The unboxing is surprisingly sparse. There’s the DGX Spark unit itself — a clean, white, square slab measuring 150mm x 150mm x 50.5mm. It’s small enough that you’d think it’s a toy, until you read the specs.
Inside the box:
- The DGX Spark unit (GB10 superchip)
- Power supply and cable
- Quick start guide
That’s it. No cables for peripherals (USB-C, Ethernet, HDMI/DisplayPort are built into the unit). No extra storage modules. No fan. Because it doesn’t need one — the GB10 is designed for passive thermal management.
It looks like a high-end tablet. It runs like a workstation.
The Specs That Actually Matter
Forget the numbers for a second — here’s what this thing means.
You know how AI keeps getting bigger but your laptop keeps getting left behind? This device is the “finally” answer to that. Plug it in, load a model, and run inference locally — your own data, your own machine, zero cloud dependency. No API calls leaving your house. No waiting for a remote server to process your prompt. It just works. On your desk.
128 GB of unified memory. Yes, really. A device this size with 128 gigabytes shared between CPU and GPU. It means 200B parameter models load and run on your desk! Models that a few years ago needed a rack of GPUs and a dedicated data centre room — now they hum quietly next to your keyboard.
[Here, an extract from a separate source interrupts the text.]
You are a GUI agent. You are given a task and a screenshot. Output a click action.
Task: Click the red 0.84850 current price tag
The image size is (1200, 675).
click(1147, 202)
1 petaFLOP of AI compute. A top-tier consumer GPU gives you around 1 TeraFLOP of AI performance. So you’re sitting on a desktop AI machine with roughly the same firepower as one of those, except this thing is the size of a tablet and draws no more power than a regular PC.
The catch isn’t the hardware — it’s the ecosystem. It’s ARM-only, so some x86-optimised software needs workarounds. It draws a fraction of the power of an RTX 4090 while running AI workloads on the same hardware footprint. And it’s not a general-purpose workstation. But for anyone who wants to seriously play with AI locally — that gap just disappeared.
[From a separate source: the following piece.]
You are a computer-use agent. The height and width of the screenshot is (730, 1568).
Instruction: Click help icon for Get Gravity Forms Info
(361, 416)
Still, for what it’s designed to do, it’s genuinely impressive. A pocket-sized AI supercomputer that can run models that previously required data-centre GPUs. That’s the kind of hardware shift that takes years to appreciate and minutes to understand once you see it in person.
Final Thoughts
Unboxing it was a reminder of how far things have come. Before the Spark, running a 70B parameter model locally was science fiction. This easily changes today: there’s a device you can plug into a wall socket and start fine-tuning models before your coffee gets cold.
The unboxing photo above is the DGX Spark — a small, square, white slab that punches way above its weight class. It doesn’t look like much. But look closer, and it’s the most interesting piece of hardware I’ve seen this year.